As Jean-Michel Jarre says, if the music sounds without heart, it is not because of the machine but because of the human being in front of the machine. It depends on what you want to achieve and what you have to communicate.

The balance between instruments is also important as well as the part of the spectrum that each sound occupies. Too many sounds which overlap don't sound good. This is the craft of mixing and mastering engineers.

The most important thing is the basic realization of the idea to sound good. If something is good, it will sound OK even at .mid stage; the idea should sound good with few instruments. If this is not achieved, then adding more and more effects and parameters usually won't make it sound very better; sometimes it could even worsen it. So, while layering, so to speak, look for every layer to be finished and stable enough before adding the next.

Well, in my opinion, with top notch software and plenty of time and pacience, you can make a synth track sound 99% real. You have to be very expirimental though, which now I'm starting to doubt that many can pull it off. Its best striving for atleast 60% real.

Just know that real recordings are editted, and theyre all recorded differently. So some factors depend on sound quantity vs clarity.

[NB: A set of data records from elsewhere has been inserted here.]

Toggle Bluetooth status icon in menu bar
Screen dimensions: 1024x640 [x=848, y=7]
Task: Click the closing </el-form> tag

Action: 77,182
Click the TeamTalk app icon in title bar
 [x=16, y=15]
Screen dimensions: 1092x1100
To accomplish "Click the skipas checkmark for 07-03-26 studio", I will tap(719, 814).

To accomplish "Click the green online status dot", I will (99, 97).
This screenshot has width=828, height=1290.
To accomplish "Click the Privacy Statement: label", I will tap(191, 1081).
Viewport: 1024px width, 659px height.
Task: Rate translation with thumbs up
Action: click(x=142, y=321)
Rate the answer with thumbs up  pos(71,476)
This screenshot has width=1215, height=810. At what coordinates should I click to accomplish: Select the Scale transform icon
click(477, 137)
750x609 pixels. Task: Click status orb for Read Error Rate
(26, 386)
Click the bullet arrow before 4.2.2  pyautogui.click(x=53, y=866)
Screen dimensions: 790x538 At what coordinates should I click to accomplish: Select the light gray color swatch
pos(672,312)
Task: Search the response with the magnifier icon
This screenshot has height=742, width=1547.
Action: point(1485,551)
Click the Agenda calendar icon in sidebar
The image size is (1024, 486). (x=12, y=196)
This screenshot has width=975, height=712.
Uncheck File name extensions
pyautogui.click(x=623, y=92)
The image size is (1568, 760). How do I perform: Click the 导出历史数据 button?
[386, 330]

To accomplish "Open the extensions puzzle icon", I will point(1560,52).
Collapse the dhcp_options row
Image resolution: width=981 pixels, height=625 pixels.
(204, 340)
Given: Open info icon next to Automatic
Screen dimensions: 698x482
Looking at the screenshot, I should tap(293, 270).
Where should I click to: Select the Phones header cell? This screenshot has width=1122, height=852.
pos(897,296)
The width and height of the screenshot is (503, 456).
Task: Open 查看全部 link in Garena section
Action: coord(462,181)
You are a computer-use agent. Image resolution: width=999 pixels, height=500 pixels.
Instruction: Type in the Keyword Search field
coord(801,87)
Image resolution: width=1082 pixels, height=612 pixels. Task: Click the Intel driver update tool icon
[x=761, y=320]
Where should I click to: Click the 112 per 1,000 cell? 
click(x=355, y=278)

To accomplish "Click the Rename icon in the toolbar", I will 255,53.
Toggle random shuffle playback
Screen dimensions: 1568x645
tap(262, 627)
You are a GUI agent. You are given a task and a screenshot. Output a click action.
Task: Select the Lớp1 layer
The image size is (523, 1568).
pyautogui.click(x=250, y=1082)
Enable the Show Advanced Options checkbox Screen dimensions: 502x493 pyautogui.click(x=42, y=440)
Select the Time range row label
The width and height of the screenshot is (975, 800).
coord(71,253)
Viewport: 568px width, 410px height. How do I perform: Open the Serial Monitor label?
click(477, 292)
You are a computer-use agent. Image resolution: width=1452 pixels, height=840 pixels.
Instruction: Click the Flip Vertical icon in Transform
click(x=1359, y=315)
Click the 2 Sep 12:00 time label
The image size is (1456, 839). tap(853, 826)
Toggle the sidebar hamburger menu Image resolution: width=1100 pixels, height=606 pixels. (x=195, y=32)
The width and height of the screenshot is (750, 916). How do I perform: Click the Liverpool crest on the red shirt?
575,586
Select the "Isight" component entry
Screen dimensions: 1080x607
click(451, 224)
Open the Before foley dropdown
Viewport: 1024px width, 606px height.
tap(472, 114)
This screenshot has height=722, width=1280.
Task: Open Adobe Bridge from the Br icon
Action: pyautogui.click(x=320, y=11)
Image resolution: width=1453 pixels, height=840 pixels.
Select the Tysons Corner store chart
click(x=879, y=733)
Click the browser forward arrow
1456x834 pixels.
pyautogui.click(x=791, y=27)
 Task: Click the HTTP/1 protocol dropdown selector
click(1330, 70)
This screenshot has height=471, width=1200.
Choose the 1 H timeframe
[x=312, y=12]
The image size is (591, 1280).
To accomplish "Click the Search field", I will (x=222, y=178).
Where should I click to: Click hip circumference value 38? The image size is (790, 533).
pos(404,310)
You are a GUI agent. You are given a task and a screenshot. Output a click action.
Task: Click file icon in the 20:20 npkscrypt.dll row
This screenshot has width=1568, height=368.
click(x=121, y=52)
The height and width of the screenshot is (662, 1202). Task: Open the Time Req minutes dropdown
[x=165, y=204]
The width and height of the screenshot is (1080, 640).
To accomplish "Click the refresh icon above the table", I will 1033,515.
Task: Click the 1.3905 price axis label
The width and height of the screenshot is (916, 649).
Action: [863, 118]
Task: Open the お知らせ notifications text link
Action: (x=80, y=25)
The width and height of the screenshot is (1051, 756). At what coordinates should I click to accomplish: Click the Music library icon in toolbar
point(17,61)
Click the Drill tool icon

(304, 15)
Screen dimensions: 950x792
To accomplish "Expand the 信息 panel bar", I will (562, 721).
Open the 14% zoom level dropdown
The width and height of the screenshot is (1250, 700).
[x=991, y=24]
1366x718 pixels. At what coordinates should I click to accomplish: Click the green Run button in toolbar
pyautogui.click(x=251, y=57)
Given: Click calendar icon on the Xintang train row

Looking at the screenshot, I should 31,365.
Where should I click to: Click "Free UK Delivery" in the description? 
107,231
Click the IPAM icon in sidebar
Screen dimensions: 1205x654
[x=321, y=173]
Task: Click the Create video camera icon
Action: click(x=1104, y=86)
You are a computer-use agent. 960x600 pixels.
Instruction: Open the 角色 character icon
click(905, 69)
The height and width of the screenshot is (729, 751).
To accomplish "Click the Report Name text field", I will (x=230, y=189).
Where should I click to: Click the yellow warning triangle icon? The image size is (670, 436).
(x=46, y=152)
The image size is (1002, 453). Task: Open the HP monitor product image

You can't :) You can make it realistic, but not real :P

So far, the best attempt at a score which was played by a computer and not by an orchestra in a quite satisfying way was Klaus Baudelt's score for Pirates of the Carribbean (which was all played by computer software and not real players). The reason why it doesn't sound realistic is because real instruments are real. Real instruments are affected and affect the total sound in terms of placement in the room, the shape, construction material and size of the room, the players themselves, and there is the whole issue with harmonics, most of which, although barely audible, are cut in the pre-recorded samples that are used by soundfonts such as the GPO. Also, instruments interact with each another (if you have a violin play a loud G, and you have a few C keys silently depressed on the piano, you will hear the harmonics ringing in the piano), something which cannot be simulated easily (or at all, I guess).

Aside from the differences between the actual sound of real instruments and computer samples (which previous posters have covered quiet well), musicians use a score as more of a guide to what they play and add subtleties of interpretation which make the scored notes more expressive and musical. If the time is taken to put in many many tempo and dynamic changes, and slurs for phrasing, and so on, computer music can be quite expressive.

Adding reverb and effects can make computer generated music more artificial although it depends on the composition - a little reverb is usually good but it can be added as a last step as it won't correct for any deficiencies.